— start —

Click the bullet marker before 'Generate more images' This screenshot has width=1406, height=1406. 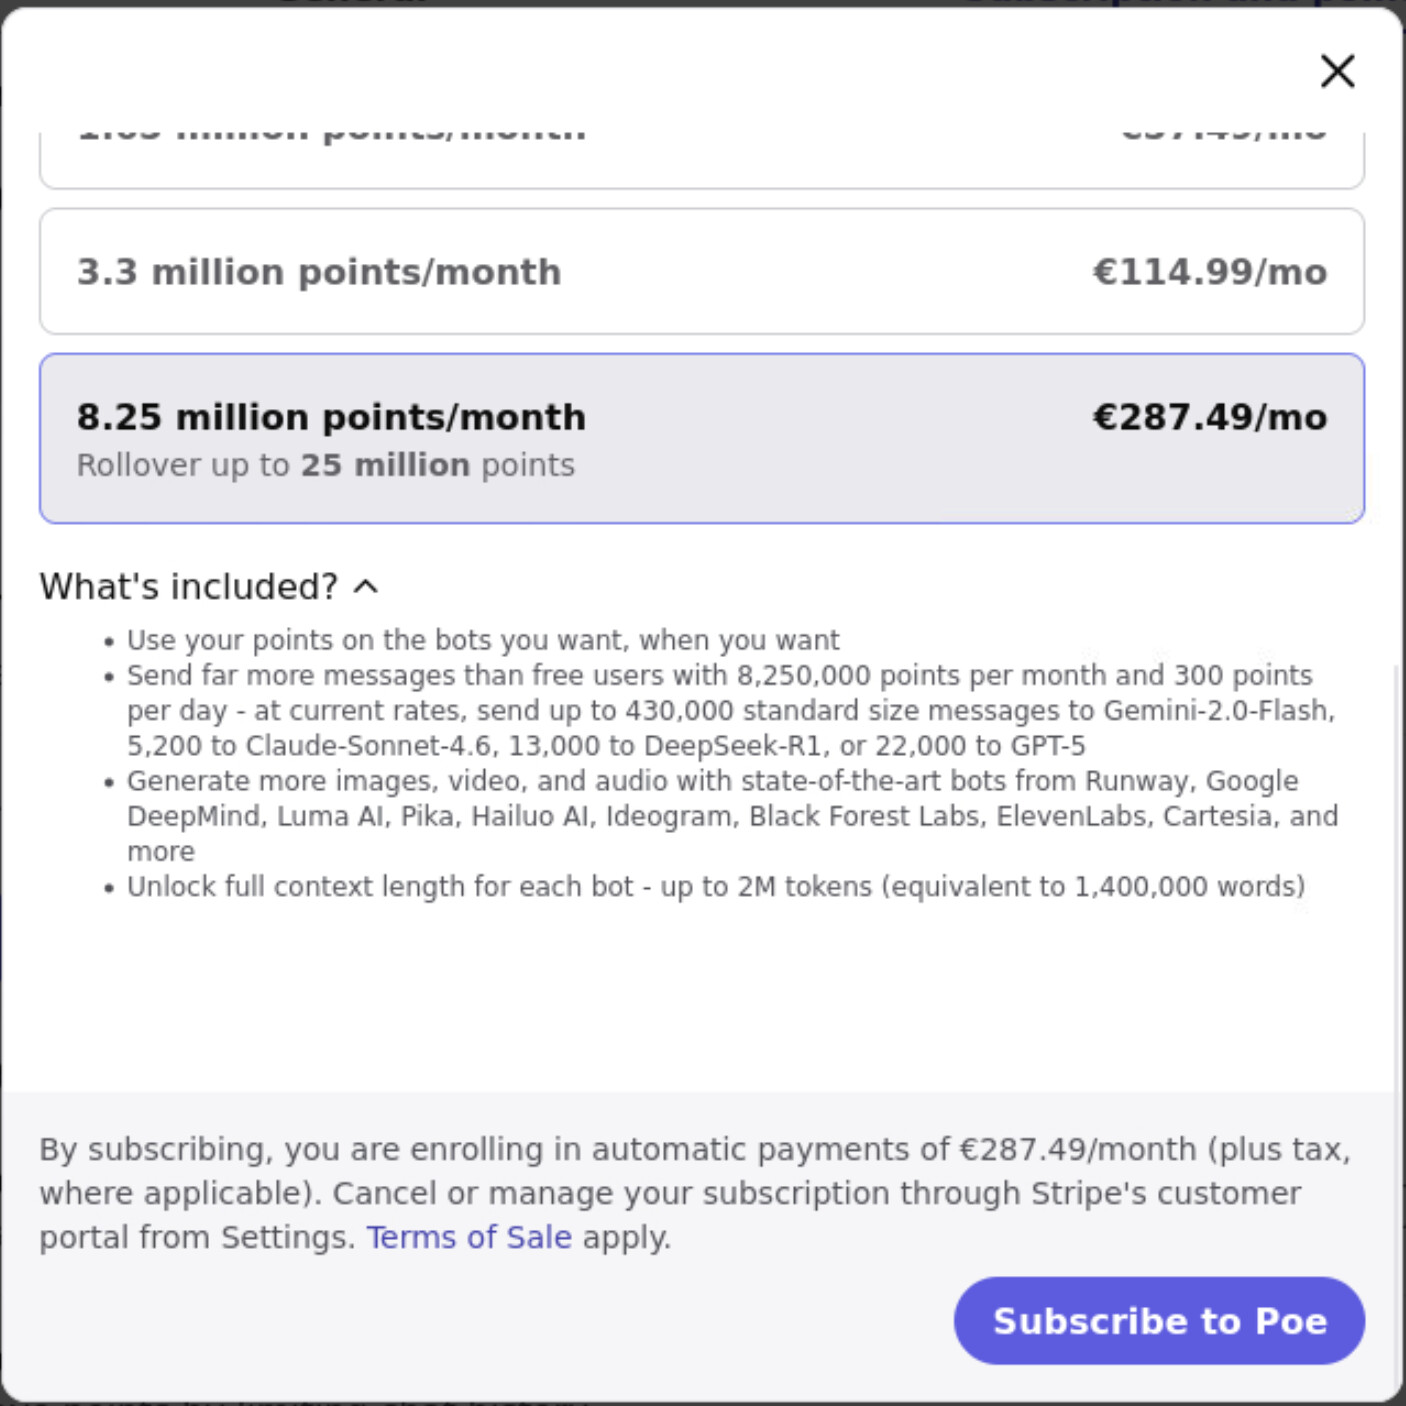[110, 783]
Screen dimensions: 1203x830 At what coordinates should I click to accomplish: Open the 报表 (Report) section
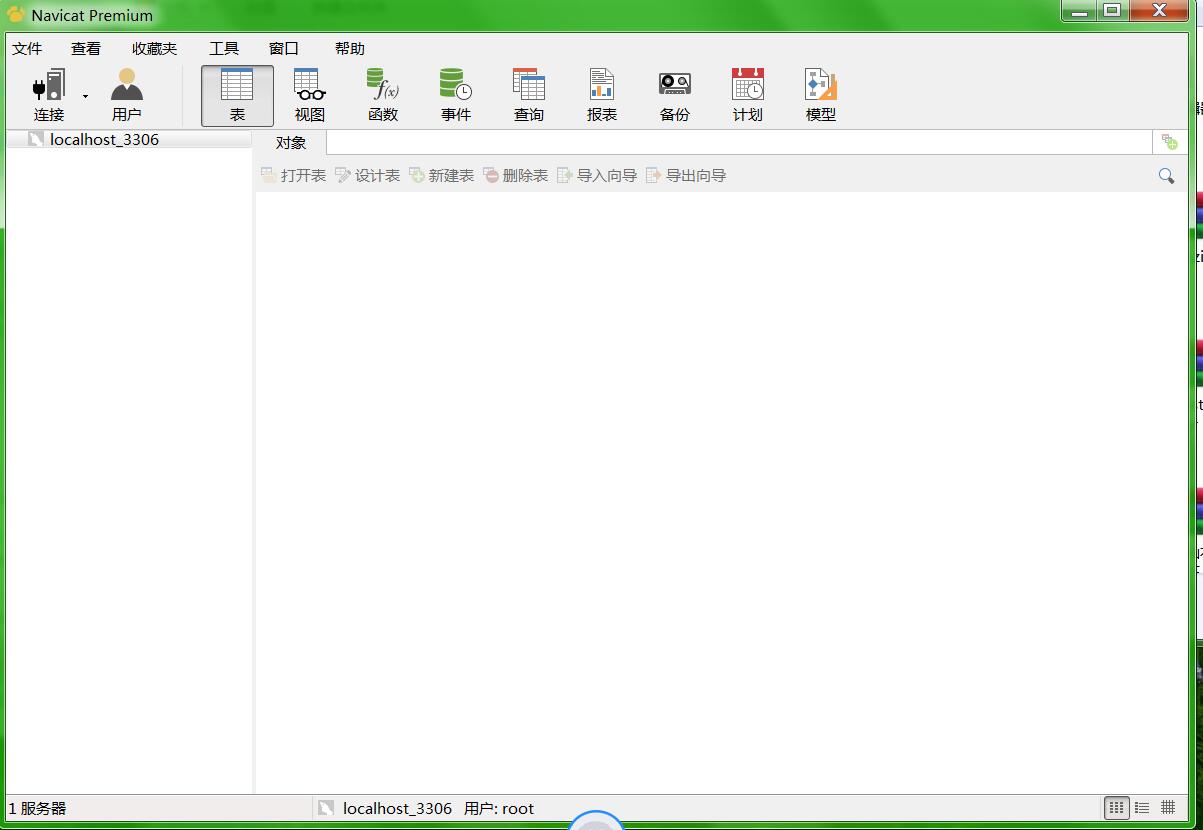click(602, 96)
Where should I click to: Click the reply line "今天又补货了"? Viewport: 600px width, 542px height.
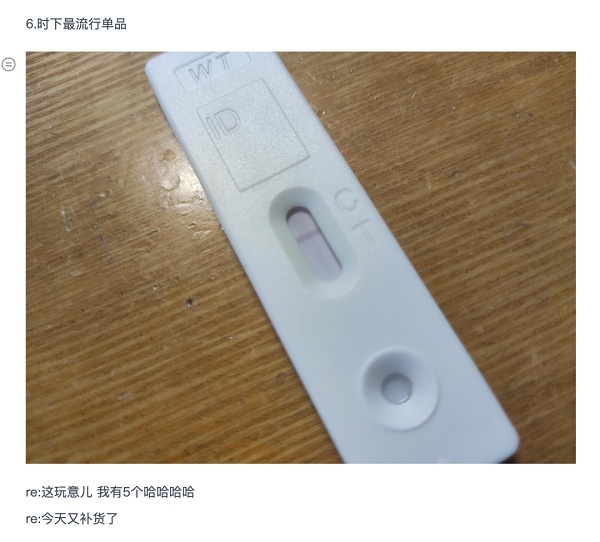(x=72, y=519)
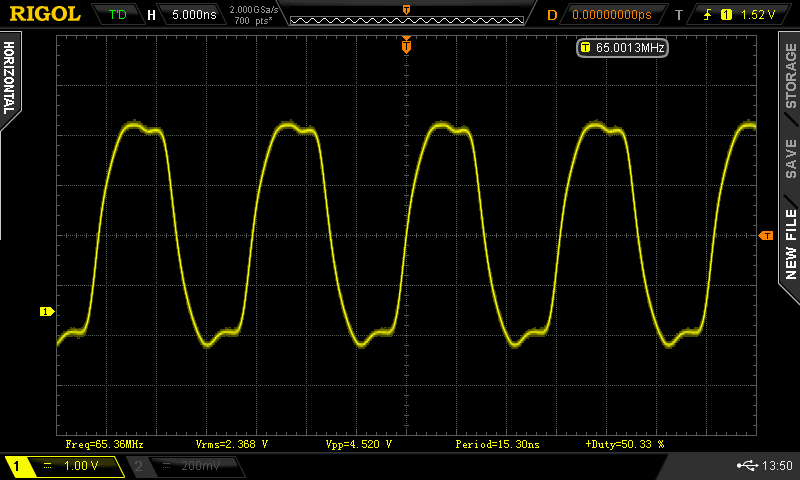Open the 1.52 V trigger level setting
The image size is (800, 480).
coord(759,15)
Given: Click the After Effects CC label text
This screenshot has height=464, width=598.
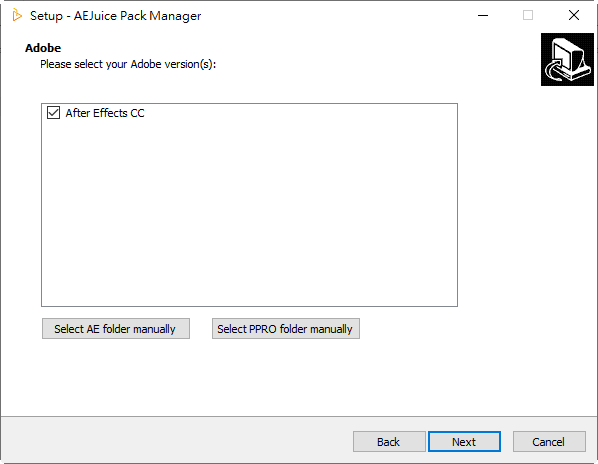Looking at the screenshot, I should (x=105, y=113).
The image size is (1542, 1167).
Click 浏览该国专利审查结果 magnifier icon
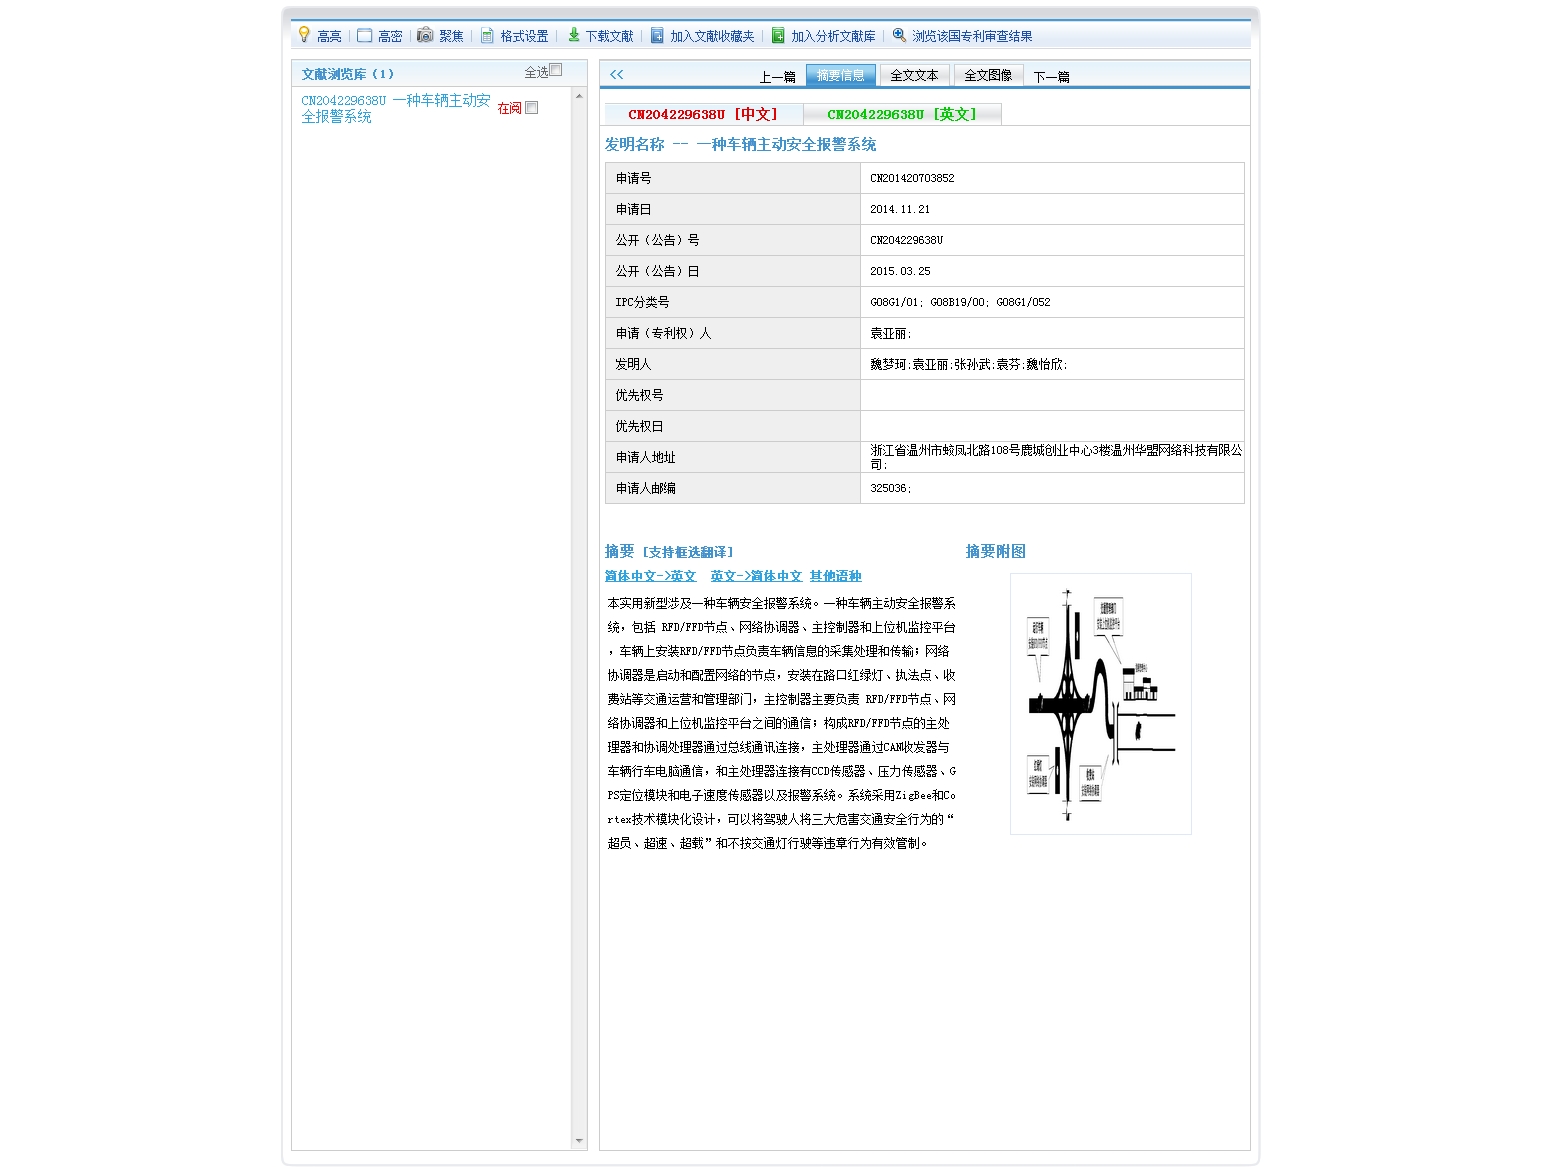tap(899, 35)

— end —

TASK =
Print the listing verbatim from the line containing "The image size is (1542, 1167)." through the final line of the listing, including both of those lines, and omit the pictures.

RESULT OF THIS EXERCISE =
The image size is (1542, 1167).
Click 浏览该国专利审查结果 magnifier icon
tap(899, 35)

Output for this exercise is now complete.